Definite learning curve here in Russia, as evident by me taking three hours to find a place to stay. Nevertheless, a big success this past week. Matter of fact I got into Vladikavkaz a day early and under budget. Sweet. 

Folding touring bike

Other biker from South Korea

The top

Day 98

Russia is expensive. At least compared to what I have become accustomed to. I am not super happy about that. Decided to just spend one day off here in Vladikavkaz, partly for monetary reasons, partly for scheduling reasons, and partly because I just don't really feel like I need two days.

Today's main mission, find a place to exchange my extra 100 Georgia Lari for Russian Rubles. Sounds easy enough, seeing as I am on the only road that connects to Georgia, a country 20 miles away which you can literally see out the window of my hotel. Nope. Not a chance. I've been to almost a dozen places, no one exchanges them and no one knows of a place to exchange them... I decided my only two options are to go back to Georgia (definitely not happening) or try my luck when I get back to the US. If anyone in SF or LA knows any good places to exchange Georgian Lari, please let me know... 

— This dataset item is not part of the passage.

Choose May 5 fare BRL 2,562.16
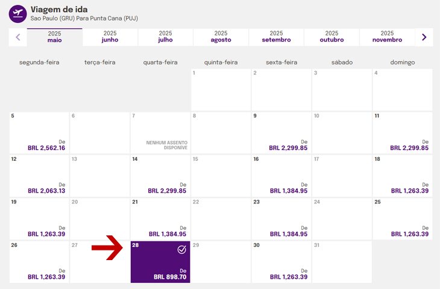coord(39,133)
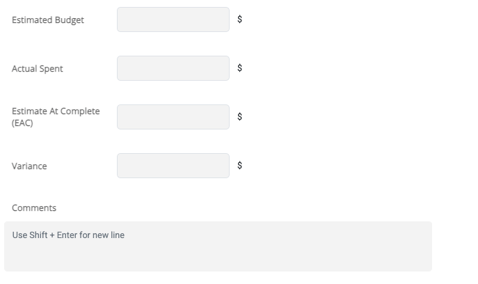Click the Variance label text

coord(29,166)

Definitely not Burger King

 Day 99
Never mind what  I said yesterday; woke up today to rain and decided I might as well take that second day off... Didn't really do much. First time in a long time I have a day with absolutely nothing I really was pressed to do, was nice.

Day 100

Into Grozny, the capital of Chechnya, a region which has a recent history filled with conflict which still persists a bit today. Lots of check points on the road. I definitely get the feeling like someone is always watching me around here. I didn't even feel comfortable stopping on the side of the road to take a piss haha. While getting into town, a guy drove up and started talking to me. We stopped in a cafe and he insisted on buying me some tea. He showed me around town a bit, found a cheap place for me to stay, and then refused to let me pay for dinner. Real nice guy.

Grozny couldn't feel more different than Vladikavkaz. It has a much more modern and has an interesting vibe consisting of a mix between cosmopolitan and old soviet communism. Also the people are a bit different. Predominately Muslim, grand mosques in the center of town, I feel like I am back in Turkey.